SL: I think that’s completely stupid, I know that from my own experience. All living things, not just animals but also plants, are entirely sexual, as Freud recognised and it seems amazing the lengths people go to to deny that. Like when you’re a teenager you go on a sexual quest for better and better sex or for an orgasm in some cases, and then for more liberated sex as if that’s somehow the answer to the problems.

JP: Do you think that the way that people appreciate your work is linked to that slight embarrassment or repression about open sexuality.

SL: Yeah, I do definitely. It’s not that people are necessarily repressed but I think the embarrassment thing is significant. For example, if you take those early works I made from the pages of ‘The Sunday Sport’, where I blew up the centrefolds. When you see them sitting reading a newspaper on a train its a very discreet activity. Viewing them in a gallery is a very different thing especially if your walking around with your family or among others, perhaps, people who you don’t know looking at this stuff giant-sized. I mean that makes you automatically very self-conscious but I think that embarrassment effect gives the work a lot of power.

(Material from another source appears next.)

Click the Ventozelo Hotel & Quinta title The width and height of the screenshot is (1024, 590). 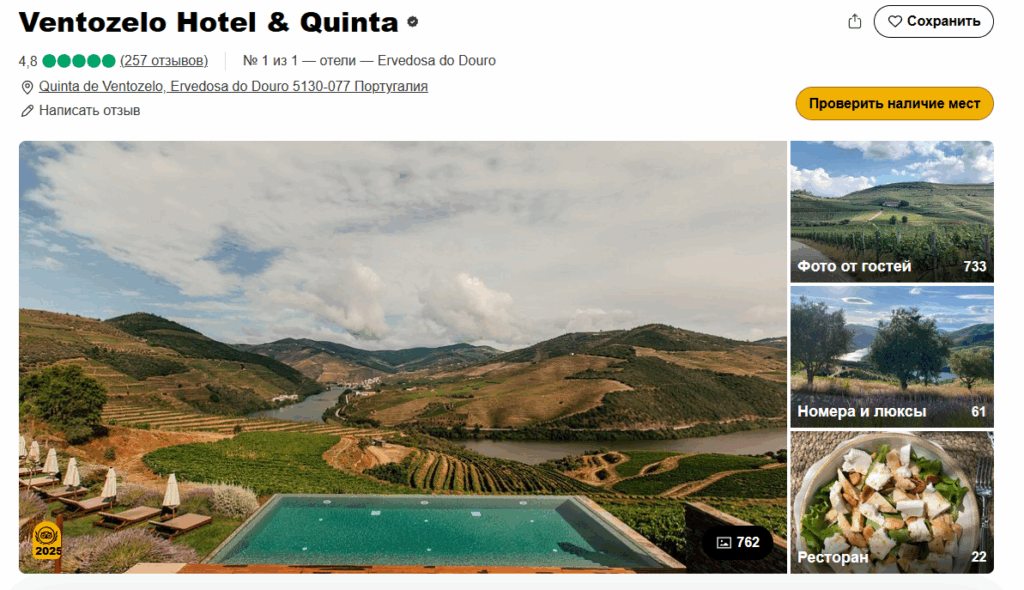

JP: What do you think about Freud’s view that many obsessive activities are often sexually driven?

SL: Talking about this whole libido thing, I suppose there is this obsessive activity of me sticking all these cigarettes on the sculptures. Part of the thing of using cigarettes came out of the the idea of making things out of matches. I was thinking the other day about prisoners. I like the idea that art can’t be taken away from you, even if you have only poor materials. So if you were locked away as a prisoner, there’s still some things you can do and you can formulate and visually manifest and I like that very much. Yet when you think about it in a different way, if you were a prisoner all that kind obsessive activity could be viewed as a form of masturbation, it is a form of sex, it does come from the same sort of drive. And there’s so much satisfaction in it, in the same way that there is in the subtler aspects of sex, in that you’re hitting the mark.

JP: Do you find Freud particularly relevant to what you are all about and do you feel that this occasion of showing your work in his house rather than a conventional art gallery is significant?

SL: From what I know I suppose it’s all relevant. I think that stuff Freud wrote about jokes and their relationship to the unconscious is totally relevant to me. If everything happened through premeditation you wouldn’t get anywhere that you didn’t know about before you started. When you’re making work a lot of the best things happen that way through those kind of slips. And I do see my work interacting in some way with his house. I suppose its essentially the whole Freudian thing which is most paramount, both the sexual dimension and the hidden elements. I think people can go and look at the work there because they’ve got all that stuff about Freud in mind. They can actually begin to see some of the broader aspects of my own work that they hadn’t necessarily considered when placed in this context.